About a year after we met, I got hit with baby fever. Hard. Having a child seemed SO far away. We were both working jobs that paid the bills and that was about it. And the doctor told me I had a condition that gave me at best a 60% chance of getting a pregnancy to full term.
I wrestled this news and my emotions for several months before I convinced N that we should try. We were making a little bit more money but there weren’t really any good job prospects on the horizon, just constant applying and testing processes that took forever. And anyway, I figured I had a condition so it might take us a while to actually get a viable pregnancy.

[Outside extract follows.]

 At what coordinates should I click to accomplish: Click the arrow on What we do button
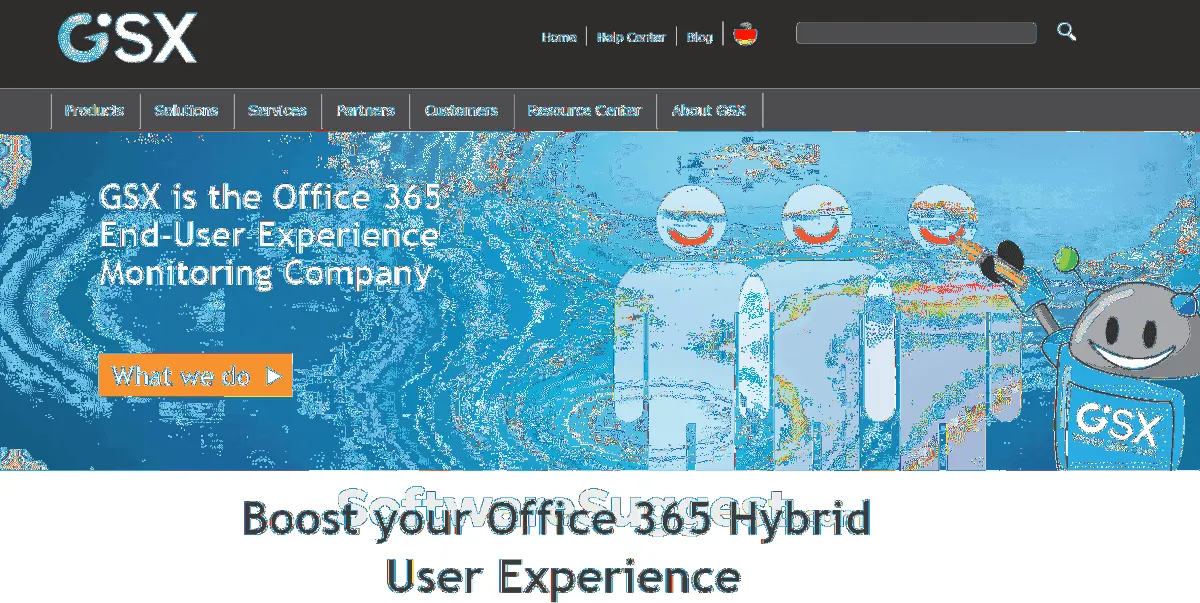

What in my head was “a while”, for the Lord was about 48 hours. Ha. The specialist checked me out and told me that he saw absolutely no sign of my “condition” and thought it looked like a little boy. Two months (to the day?) before our due date, an amazing job offer arrived. All those prayers I had prayed were answered. With “yes” and “later”, no less. All I could say was “wow” and “thank you”. It felt so long, but I’m sure I’m not the only one who has noticed that in looking back, you can hardly remember what it feels like to wait and to not know.
I’m currently a stay at home mom with less than 4 weeks until my due date, completely in awe of the undeserved and ill-deserved grace of God that our family has received. I don’t take it for granted. And honestly, I don’t expect it to continue. I guess I’m not one of those people who thinks you have to do everything right in order for the Lord to bless you, and if you do everything right, the Lord isn’t required to bless you. “I will have mercy on whom I will have mercy and I will have compassion on whom I will have compassion.” It’s a blinding truth that overwhelms any thoughts of working/giving/serving to earn blessing or that failure to work enough, give enough, serve enough can keep the grace of the God from you.
As odd as it seems, I’m still in limbo. If Dillinger takes too long to get here, I have to check myself into a hospital in our new town were I’ve never seen a doctor, nor do I know a soul, so I can be induced and (gasp) deliver without my husband being present! Uhhh… great.
God’s never going to give me every “yes” I want at once. I’m never going to be so confident in our situation that I won’t need to turn to him for help. As soon as Dillinger is born, I’ll be depending on the Lord for a whole new set of things that I can’t even begin to imagine right now. It’s (just now?!) beginning to sink in that it doesn’t matter what stage of life we’re in as a family, I will always need to trust the Lord and will never be allowed to be confident in circumstances, paychecks, stuff. In fact, I dread the day I don’t “have” to depend solely on him just to make it through the day/week/month because self-trust always leads to disaster. I hope I always remember that.
“The Lord gave, and the Lord has taken away; blessed be the name of the Lord.”